◆ WRITTEN INSTRUCTION 1
Copy the records verbatim, starting at the line that contains "600x400 pixels. Task: Share" and ending at the line that contains "Looking at the screenshot, I should tap(375, 410).", with both of those lines included.

◆ EXCERPTED PASSAGE
-- Begin --

2

I am working with a very large text file (tsv) around 200 million entries. One of the column is date and records are sorted on date. Now I want to start reading the record from a given date. Currently I was just reading from start which is very slow since I need to read almost 100-150 million records just to reach that record. I was thinking if I can use binary search to speed it up, I can do away in just max 28 extra record reads (log(200 million)). Does python allow to read nth line without caching or reading lines before it?

-- End --

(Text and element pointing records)
-- Begin --

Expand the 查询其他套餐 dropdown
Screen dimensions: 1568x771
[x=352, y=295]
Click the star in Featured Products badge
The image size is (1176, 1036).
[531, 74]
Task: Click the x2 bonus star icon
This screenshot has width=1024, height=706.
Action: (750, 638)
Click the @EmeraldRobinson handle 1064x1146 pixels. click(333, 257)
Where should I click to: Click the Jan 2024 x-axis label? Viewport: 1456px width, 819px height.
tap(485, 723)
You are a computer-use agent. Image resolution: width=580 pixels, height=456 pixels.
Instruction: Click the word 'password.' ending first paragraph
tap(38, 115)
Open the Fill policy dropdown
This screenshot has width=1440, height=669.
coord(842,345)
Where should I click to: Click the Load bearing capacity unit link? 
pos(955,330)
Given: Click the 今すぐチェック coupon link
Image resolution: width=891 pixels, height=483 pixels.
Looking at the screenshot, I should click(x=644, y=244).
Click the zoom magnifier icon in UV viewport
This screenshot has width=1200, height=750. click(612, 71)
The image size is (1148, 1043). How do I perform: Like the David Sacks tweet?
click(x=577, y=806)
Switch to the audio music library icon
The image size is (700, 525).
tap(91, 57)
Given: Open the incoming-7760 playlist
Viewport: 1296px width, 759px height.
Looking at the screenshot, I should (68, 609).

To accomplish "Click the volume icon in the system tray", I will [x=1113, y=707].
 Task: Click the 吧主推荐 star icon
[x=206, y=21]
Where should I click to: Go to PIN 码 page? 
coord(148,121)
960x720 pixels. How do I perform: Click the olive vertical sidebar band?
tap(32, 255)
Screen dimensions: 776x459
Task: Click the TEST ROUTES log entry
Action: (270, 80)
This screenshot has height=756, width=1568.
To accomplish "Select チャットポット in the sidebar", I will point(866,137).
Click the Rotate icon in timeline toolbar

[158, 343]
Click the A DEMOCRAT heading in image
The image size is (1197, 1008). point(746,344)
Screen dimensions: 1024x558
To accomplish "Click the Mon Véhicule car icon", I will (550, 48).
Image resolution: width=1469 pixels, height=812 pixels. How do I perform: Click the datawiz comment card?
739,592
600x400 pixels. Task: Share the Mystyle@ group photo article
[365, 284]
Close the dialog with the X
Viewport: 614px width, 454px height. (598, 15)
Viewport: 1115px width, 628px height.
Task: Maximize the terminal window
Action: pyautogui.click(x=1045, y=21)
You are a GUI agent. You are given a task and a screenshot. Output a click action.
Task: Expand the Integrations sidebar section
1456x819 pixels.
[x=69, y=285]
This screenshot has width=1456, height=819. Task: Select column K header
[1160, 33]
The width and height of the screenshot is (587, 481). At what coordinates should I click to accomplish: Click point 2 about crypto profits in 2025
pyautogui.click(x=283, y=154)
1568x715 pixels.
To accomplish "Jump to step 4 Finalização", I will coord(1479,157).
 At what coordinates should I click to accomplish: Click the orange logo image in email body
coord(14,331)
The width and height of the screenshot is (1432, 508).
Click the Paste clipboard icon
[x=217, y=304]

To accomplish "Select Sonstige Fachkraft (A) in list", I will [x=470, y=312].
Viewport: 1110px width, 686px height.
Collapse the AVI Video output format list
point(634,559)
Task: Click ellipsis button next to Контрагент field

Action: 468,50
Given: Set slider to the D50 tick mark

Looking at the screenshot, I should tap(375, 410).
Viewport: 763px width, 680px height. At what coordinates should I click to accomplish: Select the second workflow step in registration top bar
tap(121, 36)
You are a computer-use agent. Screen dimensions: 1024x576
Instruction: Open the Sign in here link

-- End --

◆ WRITTEN INSTRUCTION 2
Repeat verbatim the portion of the forum post on reading a large TSV file that lies between "I am working" and "lines before it?", inclusive.

◆ FULL ANSWER 1
600x400 pixels. Task: Share the Mystyle@ group photo article
[365, 284]
Close the dialog with the X
Viewport: 614px width, 454px height. (598, 15)
Viewport: 1115px width, 628px height.
Task: Maximize the terminal window
Action: pyautogui.click(x=1045, y=21)
You are a GUI agent. You are given a task and a screenshot. Output a click action.
Task: Expand the Integrations sidebar section
1456x819 pixels.
[x=69, y=285]
This screenshot has width=1456, height=819. Task: Select column K header
[1160, 33]
The width and height of the screenshot is (587, 481). At what coordinates should I click to accomplish: Click point 2 about crypto profits in 2025
pyautogui.click(x=283, y=154)
1568x715 pixels.
To accomplish "Jump to step 4 Finalização", I will coord(1479,157).
 At what coordinates should I click to accomplish: Click the orange logo image in email body
coord(14,331)
The width and height of the screenshot is (1432, 508).
Click the Paste clipboard icon
[x=217, y=304]

To accomplish "Select Sonstige Fachkraft (A) in list", I will [x=470, y=312].
Viewport: 1110px width, 686px height.
Collapse the AVI Video output format list
point(634,559)
Task: Click ellipsis button next to Контрагент field

Action: 468,50
Given: Set slider to the D50 tick mark

Looking at the screenshot, I should tap(375, 410).

◆ FULL ANSWER 2
I am working with a very large text file (tsv) around 200 million entries. One of the column is date and records are sorted on date. Now I want to start reading the record from a given date. Currently I was just reading from start which is very slow since I need to read almost 100-150 million records just to reach that record. I was thinking if I can use binary search to speed it up, I can do away in just max 28 extra record reads (log(200 million)). Does python allow to read nth line without caching or reading lines before it?